═══ EXTRACTED MATERIAL

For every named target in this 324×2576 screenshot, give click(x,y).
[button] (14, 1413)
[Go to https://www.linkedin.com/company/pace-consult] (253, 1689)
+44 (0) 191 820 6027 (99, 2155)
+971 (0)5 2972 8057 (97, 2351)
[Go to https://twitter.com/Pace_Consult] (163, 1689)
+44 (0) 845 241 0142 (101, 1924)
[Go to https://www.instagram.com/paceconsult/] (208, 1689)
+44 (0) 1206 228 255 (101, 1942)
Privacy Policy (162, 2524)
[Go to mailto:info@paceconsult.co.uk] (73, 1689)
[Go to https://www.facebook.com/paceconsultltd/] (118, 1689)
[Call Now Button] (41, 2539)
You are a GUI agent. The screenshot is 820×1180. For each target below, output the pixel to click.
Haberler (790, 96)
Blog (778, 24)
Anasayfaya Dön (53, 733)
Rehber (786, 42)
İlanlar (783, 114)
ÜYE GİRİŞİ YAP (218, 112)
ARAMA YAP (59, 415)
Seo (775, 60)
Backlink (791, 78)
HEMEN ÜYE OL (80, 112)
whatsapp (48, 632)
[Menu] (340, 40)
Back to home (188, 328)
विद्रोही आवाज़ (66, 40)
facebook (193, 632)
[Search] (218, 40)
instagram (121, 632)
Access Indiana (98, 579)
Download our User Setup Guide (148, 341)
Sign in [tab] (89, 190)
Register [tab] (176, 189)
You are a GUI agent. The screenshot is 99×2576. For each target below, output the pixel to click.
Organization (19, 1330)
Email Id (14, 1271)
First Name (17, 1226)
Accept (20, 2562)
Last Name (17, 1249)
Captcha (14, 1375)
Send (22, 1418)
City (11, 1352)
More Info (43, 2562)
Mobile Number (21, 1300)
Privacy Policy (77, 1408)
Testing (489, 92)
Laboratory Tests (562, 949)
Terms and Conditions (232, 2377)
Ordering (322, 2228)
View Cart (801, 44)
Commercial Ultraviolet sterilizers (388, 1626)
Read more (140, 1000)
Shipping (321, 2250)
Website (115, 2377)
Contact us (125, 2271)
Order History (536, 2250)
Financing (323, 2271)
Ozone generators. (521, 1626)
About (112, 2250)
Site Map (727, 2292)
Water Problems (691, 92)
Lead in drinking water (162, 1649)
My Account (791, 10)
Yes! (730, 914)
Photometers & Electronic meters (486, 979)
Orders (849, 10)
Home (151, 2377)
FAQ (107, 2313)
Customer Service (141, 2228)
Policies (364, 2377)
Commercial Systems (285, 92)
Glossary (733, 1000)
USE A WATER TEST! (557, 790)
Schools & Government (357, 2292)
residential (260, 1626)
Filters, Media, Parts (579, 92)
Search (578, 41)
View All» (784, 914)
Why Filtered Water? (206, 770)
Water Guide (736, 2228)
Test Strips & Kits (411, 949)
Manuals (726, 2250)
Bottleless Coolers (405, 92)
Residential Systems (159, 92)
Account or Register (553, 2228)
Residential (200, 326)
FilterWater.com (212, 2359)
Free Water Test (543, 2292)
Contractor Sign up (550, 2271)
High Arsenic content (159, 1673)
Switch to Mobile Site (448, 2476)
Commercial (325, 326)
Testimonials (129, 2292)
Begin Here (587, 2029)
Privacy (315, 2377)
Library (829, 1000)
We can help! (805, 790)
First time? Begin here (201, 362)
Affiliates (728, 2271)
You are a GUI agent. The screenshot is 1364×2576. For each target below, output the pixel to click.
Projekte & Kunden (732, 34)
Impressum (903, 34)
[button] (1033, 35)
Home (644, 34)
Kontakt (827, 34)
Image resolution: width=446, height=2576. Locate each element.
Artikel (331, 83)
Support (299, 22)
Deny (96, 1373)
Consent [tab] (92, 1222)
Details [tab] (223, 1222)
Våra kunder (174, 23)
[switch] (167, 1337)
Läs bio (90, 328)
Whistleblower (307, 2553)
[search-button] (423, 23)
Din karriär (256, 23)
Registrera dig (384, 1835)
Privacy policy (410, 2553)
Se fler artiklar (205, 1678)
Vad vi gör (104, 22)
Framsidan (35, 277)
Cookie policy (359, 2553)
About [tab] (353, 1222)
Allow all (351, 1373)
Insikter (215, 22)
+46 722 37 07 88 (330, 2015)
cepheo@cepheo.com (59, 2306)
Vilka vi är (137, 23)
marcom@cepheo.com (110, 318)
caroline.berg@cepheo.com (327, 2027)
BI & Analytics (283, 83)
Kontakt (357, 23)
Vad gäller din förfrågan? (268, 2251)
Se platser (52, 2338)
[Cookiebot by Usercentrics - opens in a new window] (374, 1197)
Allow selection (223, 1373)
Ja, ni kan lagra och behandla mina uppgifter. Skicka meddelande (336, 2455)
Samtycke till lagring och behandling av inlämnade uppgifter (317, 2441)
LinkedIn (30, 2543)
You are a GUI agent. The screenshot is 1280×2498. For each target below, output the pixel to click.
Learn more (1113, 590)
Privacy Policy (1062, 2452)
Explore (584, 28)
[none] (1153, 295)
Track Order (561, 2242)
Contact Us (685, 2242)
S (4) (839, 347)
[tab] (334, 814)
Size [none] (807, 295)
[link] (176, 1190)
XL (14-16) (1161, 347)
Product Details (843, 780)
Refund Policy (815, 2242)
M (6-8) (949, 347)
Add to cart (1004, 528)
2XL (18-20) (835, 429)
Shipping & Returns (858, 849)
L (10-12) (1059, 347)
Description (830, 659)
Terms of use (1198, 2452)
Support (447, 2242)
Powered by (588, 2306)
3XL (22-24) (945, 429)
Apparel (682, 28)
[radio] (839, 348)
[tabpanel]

══════

§ **ACTION ITEM**: Return every line of the material above exactly.

§ **EXERCISE RESULT**:
For every named target in this 324×2576 screenshot, give click(x,y).
[button] (14, 1413)
[Go to https://www.linkedin.com/company/pace-consult] (253, 1689)
+44 (0) 191 820 6027 (99, 2155)
+971 (0)5 2972 8057 (97, 2351)
[Go to https://twitter.com/Pace_Consult] (163, 1689)
+44 (0) 845 241 0142 (101, 1924)
[Go to https://www.instagram.com/paceconsult/] (208, 1689)
+44 (0) 1206 228 255 (101, 1942)
Privacy Policy (162, 2524)
[Go to mailto:info@paceconsult.co.uk] (73, 1689)
[Go to https://www.facebook.com/paceconsultltd/] (118, 1689)
[Call Now Button] (41, 2539)
You are a GUI agent. The screenshot is 820×1180. For each target below, output the pixel to click.
Haberler (790, 96)
Blog (778, 24)
Anasayfaya Dön (53, 733)
Rehber (786, 42)
İlanlar (783, 114)
ÜYE GİRİŞİ YAP (218, 112)
ARAMA YAP (59, 415)
Seo (775, 60)
Backlink (791, 78)
HEMEN ÜYE OL (80, 112)
whatsapp (48, 632)
[Menu] (340, 40)
Back to home (188, 328)
विद्रोही आवाज़ (66, 40)
facebook (193, 632)
[Search] (218, 40)
instagram (121, 632)
Access Indiana (98, 579)
Download our User Setup Guide (148, 341)
Sign in [tab] (89, 190)
Register [tab] (176, 189)
You are a GUI agent. The screenshot is 99×2576. For each target below, output the pixel to click.
Organization (19, 1330)
Email Id (14, 1271)
First Name (17, 1226)
Accept (20, 2562)
Last Name (17, 1249)
Captcha (14, 1375)
Send (22, 1418)
City (11, 1352)
More Info (43, 2562)
Mobile Number (21, 1300)
Privacy Policy (77, 1408)
Testing (489, 92)
Laboratory Tests (562, 949)
Terms and Conditions (232, 2377)
Ordering (322, 2228)
View Cart (801, 44)
Commercial Ultraviolet sterilizers (388, 1626)
Read more (140, 1000)
Shipping (321, 2250)
Website (115, 2377)
Contact us (125, 2271)
Order History (536, 2250)
Financing (323, 2271)
Ozone generators. (521, 1626)
About (112, 2250)
Site Map (727, 2292)
Water Problems (691, 92)
Lead in drinking water (162, 1649)
My Account (791, 10)
Yes! (730, 914)
Photometers & Electronic meters (486, 979)
Orders (849, 10)
Home (151, 2377)
FAQ (107, 2313)
Customer Service (141, 2228)
Policies (364, 2377)
Commercial Systems (285, 92)
Glossary (733, 1000)
USE A WATER TEST! (557, 790)
Schools & Government (357, 2292)
residential (260, 1626)
Filters, Media, Parts (579, 92)
Search (578, 41)
View All» (784, 914)
Why Filtered Water? (206, 770)
Water Guide (736, 2228)
Test Strips & Kits (411, 949)
Manuals (726, 2250)
Bottleless Coolers (405, 92)
Residential Systems (159, 92)
Account or Register (553, 2228)
Residential (200, 326)
FilterWater.com (212, 2359)
Free Water Test (543, 2292)
Contractor Sign up (550, 2271)
High Arsenic content (159, 1673)
Switch to Mobile Site (448, 2476)
Commercial (325, 326)
Testimonials (129, 2292)
Begin Here (587, 2029)
Privacy (315, 2377)
Library (829, 1000)
We can help! (805, 790)
First time? Begin here (201, 362)
Affiliates (728, 2271)
You are a GUI agent. The screenshot is 1364×2576. For each target below, output the pixel to click.
Projekte & Kunden (732, 34)
Impressum (903, 34)
[button] (1033, 35)
Home (644, 34)
Kontakt (827, 34)
Image resolution: width=446, height=2576. Locate each element.
Artikel (331, 83)
Support (299, 22)
Deny (96, 1373)
Consent [tab] (92, 1222)
Details [tab] (223, 1222)
Våra kunder (174, 23)
[switch] (167, 1337)
Läs bio (90, 328)
Whistleblower (307, 2553)
[search-button] (423, 23)
Din karriär (256, 23)
Registrera dig (384, 1835)
Privacy policy (410, 2553)
Se fler artiklar (205, 1678)
Vad vi gör (104, 22)
Framsidan (35, 277)
Cookie policy (359, 2553)
About [tab] (353, 1222)
Allow all (351, 1373)
Insikter (215, 22)
+46 722 37 07 88 (330, 2015)
cepheo@cepheo.com (59, 2306)
Vilka vi är (137, 23)
marcom@cepheo.com (110, 318)
caroline.berg@cepheo.com (327, 2027)
BI & Analytics (283, 83)
Kontakt (357, 23)
Vad gäller din förfrågan? (268, 2251)
Se platser (52, 2338)
[Cookiebot by Usercentrics - opens in a new window] (374, 1197)
Allow selection (223, 1373)
Ja, ni kan lagra och behandla mina uppgifter. Skicka meddelande (336, 2455)
Samtycke till lagring och behandling av inlämnade uppgifter (317, 2441)
LinkedIn (30, 2543)
You are a GUI agent. The screenshot is 1280×2498. For each target below, output the pixel to click.
Learn more (1113, 590)
Privacy Policy (1062, 2452)
Explore (584, 28)
[none] (1153, 295)
Track Order (561, 2242)
Contact Us (685, 2242)
S (4) (839, 347)
[tab] (334, 814)
Size [none] (807, 295)
[link] (176, 1190)
XL (14-16) (1161, 347)
Product Details (843, 780)
Refund Policy (815, 2242)
M (6-8) (949, 347)
Add to cart (1004, 528)
2XL (18-20) (835, 429)
Shipping & Returns (858, 849)
L (10-12) (1059, 347)
Description (830, 659)
Terms of use (1198, 2452)
Support (447, 2242)
Powered by (588, 2306)
3XL (22-24) (945, 429)
Apparel (682, 28)
[radio] (839, 348)
[tabpanel]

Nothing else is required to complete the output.